## THE TASK
Using the listing below, count every line that contains the word "computer"; respond with the count alone.

## SOURCE MATERIAL
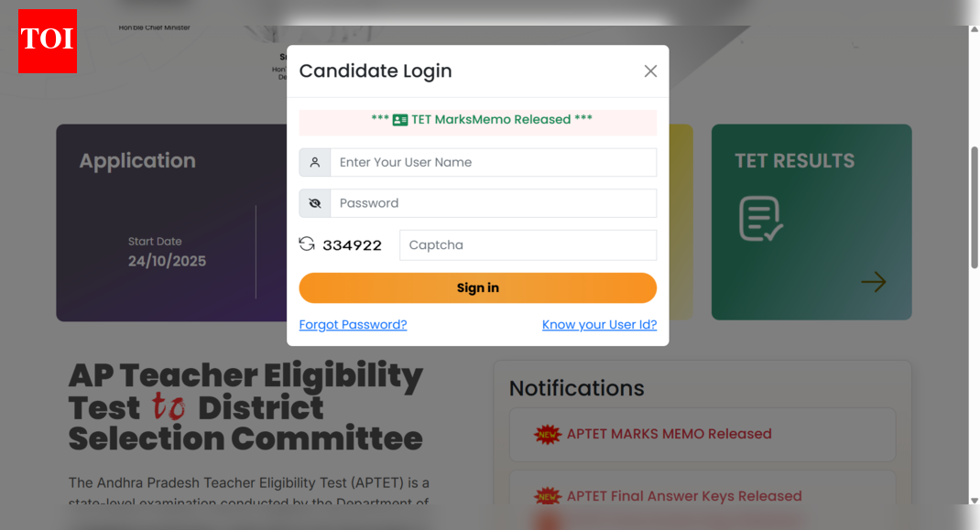Open APTET MARKS MEMO Released notification
Image resolution: width=980 pixels, height=530 pixels.
(670, 435)
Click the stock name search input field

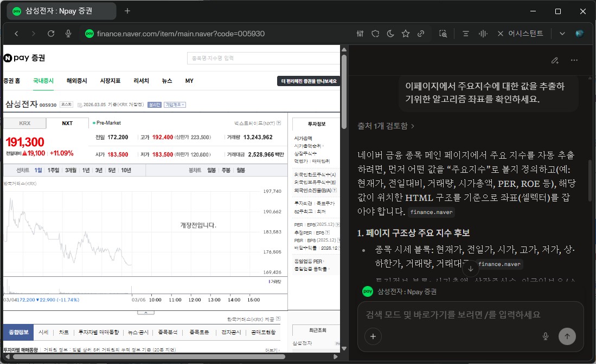(264, 57)
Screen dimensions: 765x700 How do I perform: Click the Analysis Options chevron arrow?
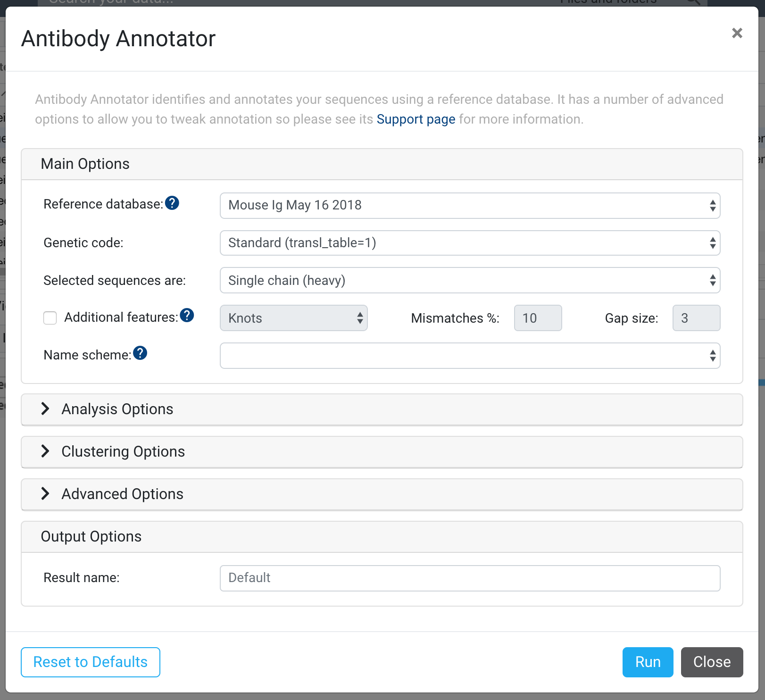(x=45, y=409)
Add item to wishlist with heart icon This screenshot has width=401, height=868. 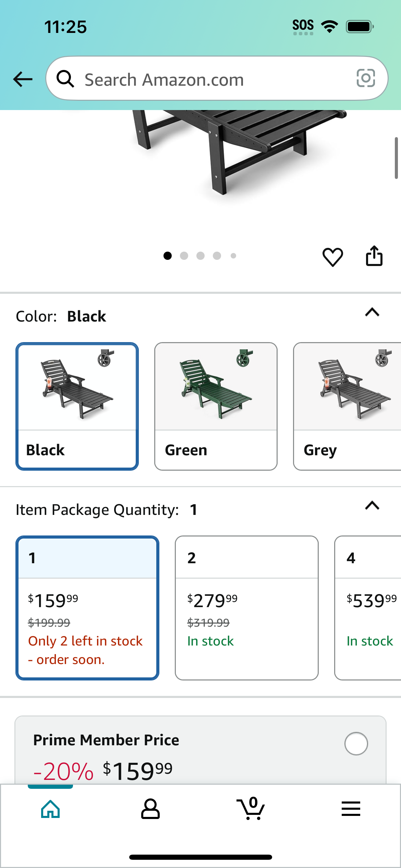click(x=332, y=257)
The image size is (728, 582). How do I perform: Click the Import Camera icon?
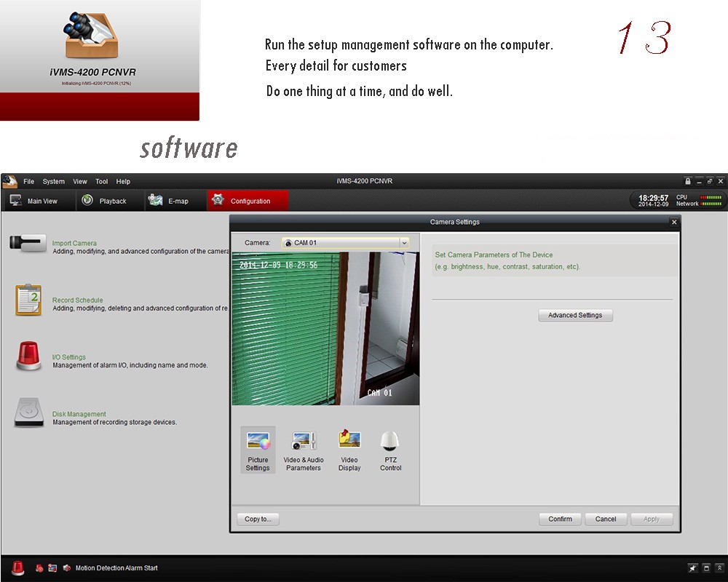[28, 244]
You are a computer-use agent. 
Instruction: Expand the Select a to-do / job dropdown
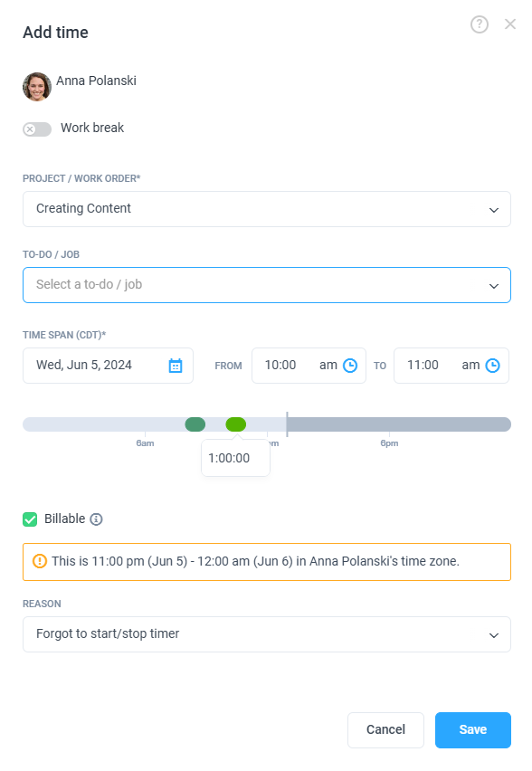click(267, 285)
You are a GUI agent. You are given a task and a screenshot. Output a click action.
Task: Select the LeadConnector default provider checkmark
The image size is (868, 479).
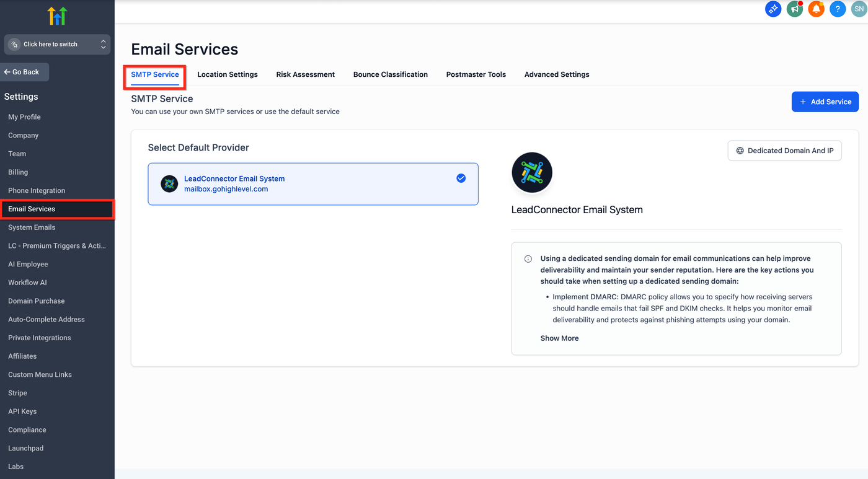[461, 178]
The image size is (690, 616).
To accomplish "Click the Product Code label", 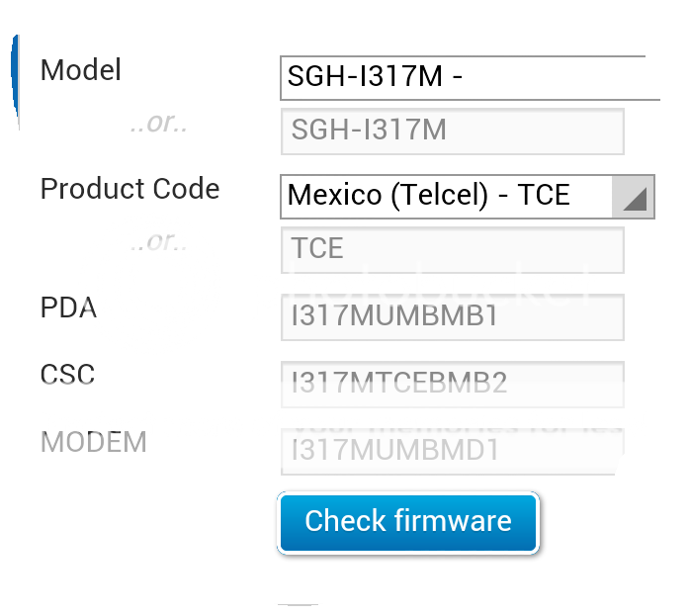I will [x=129, y=189].
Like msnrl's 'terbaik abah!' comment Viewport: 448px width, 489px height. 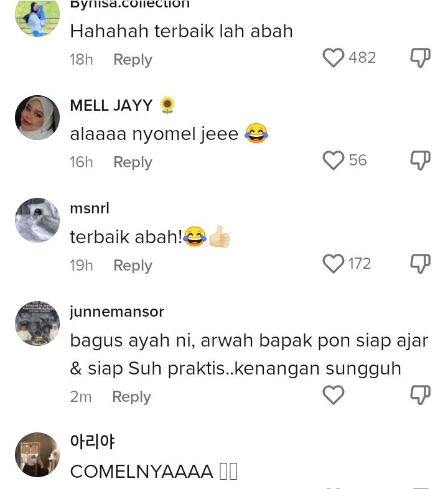tap(333, 264)
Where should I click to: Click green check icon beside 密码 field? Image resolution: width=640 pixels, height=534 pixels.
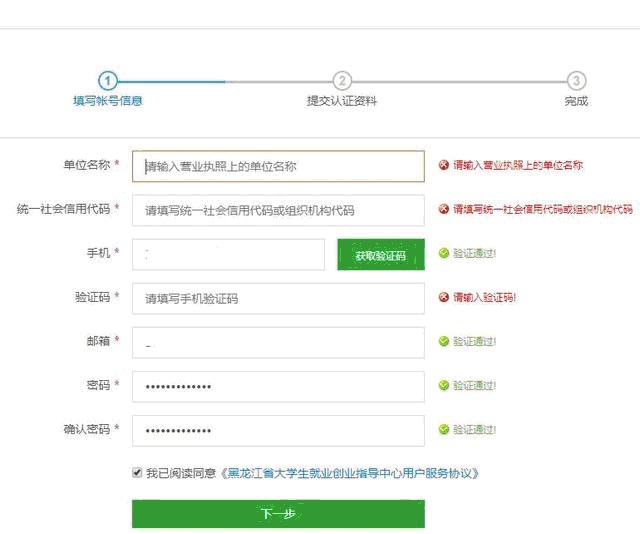[x=444, y=386]
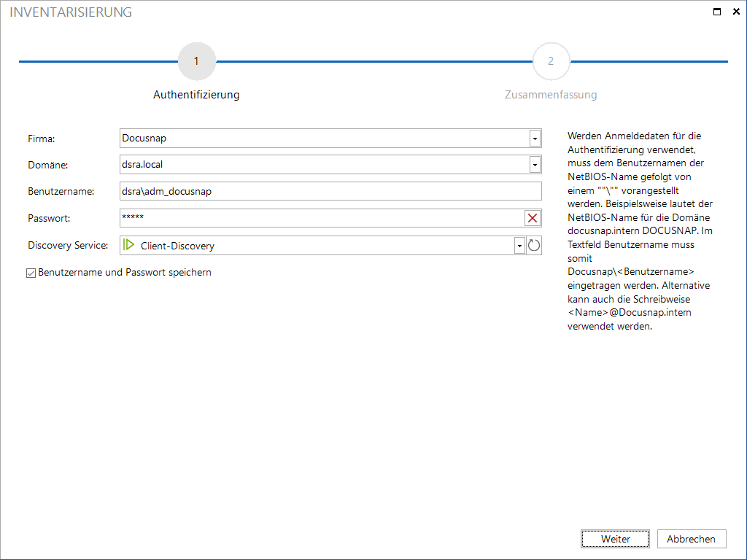Click into the Passwort field

point(322,218)
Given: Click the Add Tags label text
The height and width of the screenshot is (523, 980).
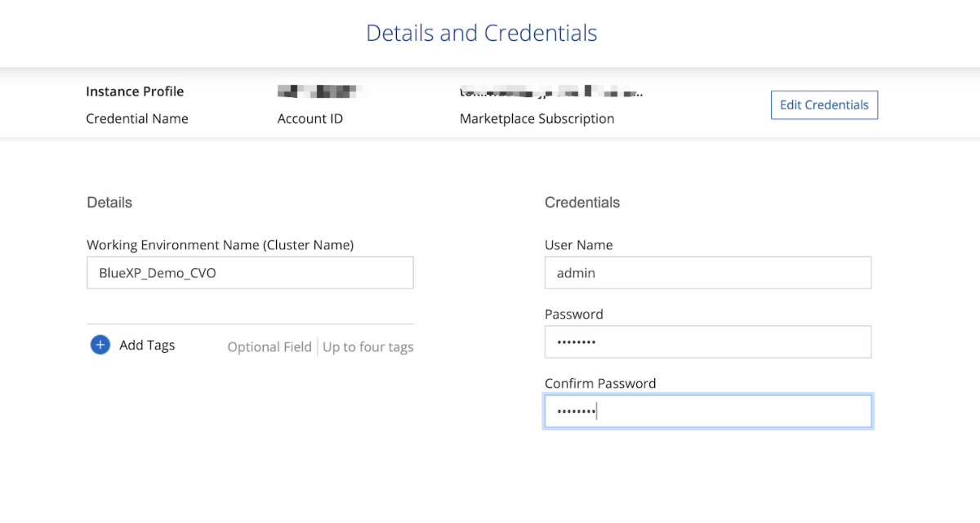Looking at the screenshot, I should coord(147,345).
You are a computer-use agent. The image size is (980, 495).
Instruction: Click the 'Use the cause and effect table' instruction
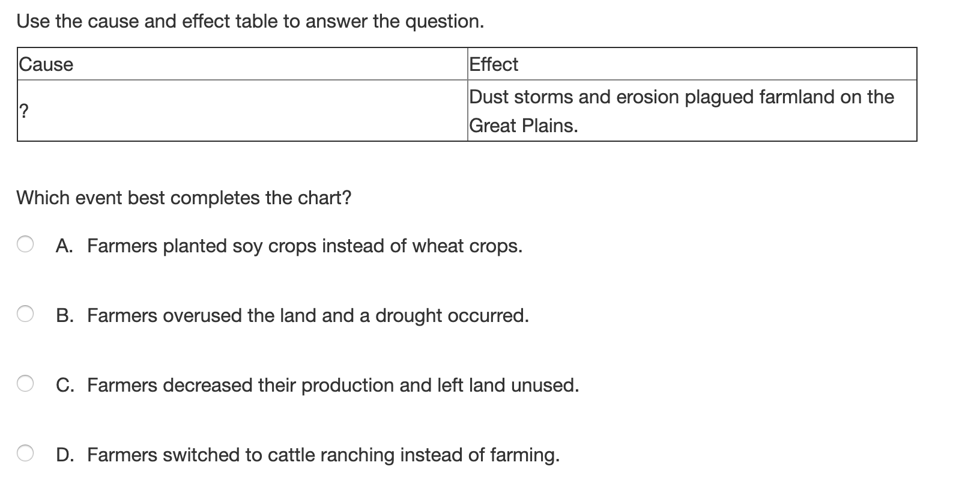(250, 22)
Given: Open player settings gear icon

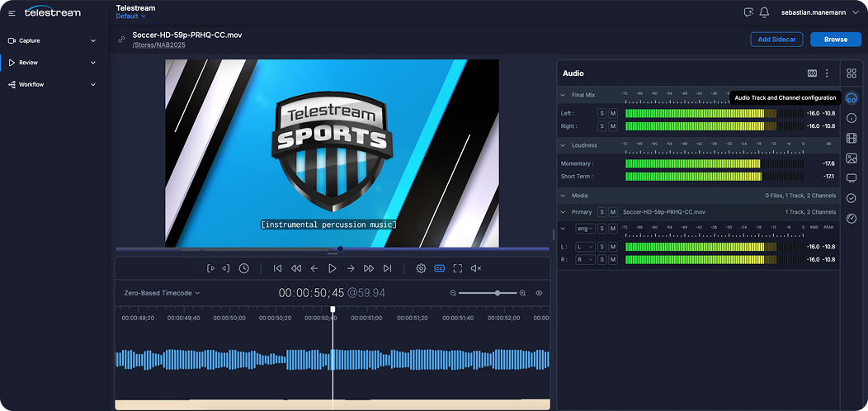Looking at the screenshot, I should [421, 268].
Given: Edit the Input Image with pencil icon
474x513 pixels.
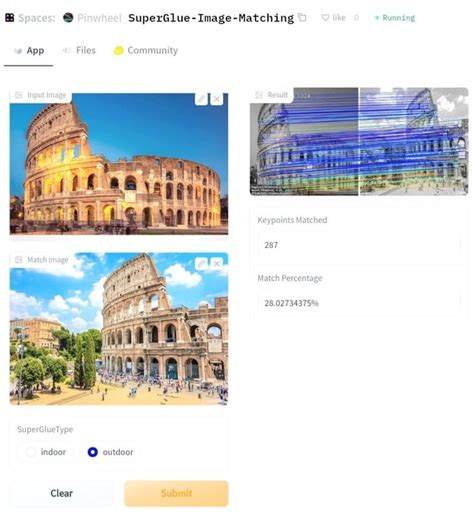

## ANSWER TO THIS EXERCISE
2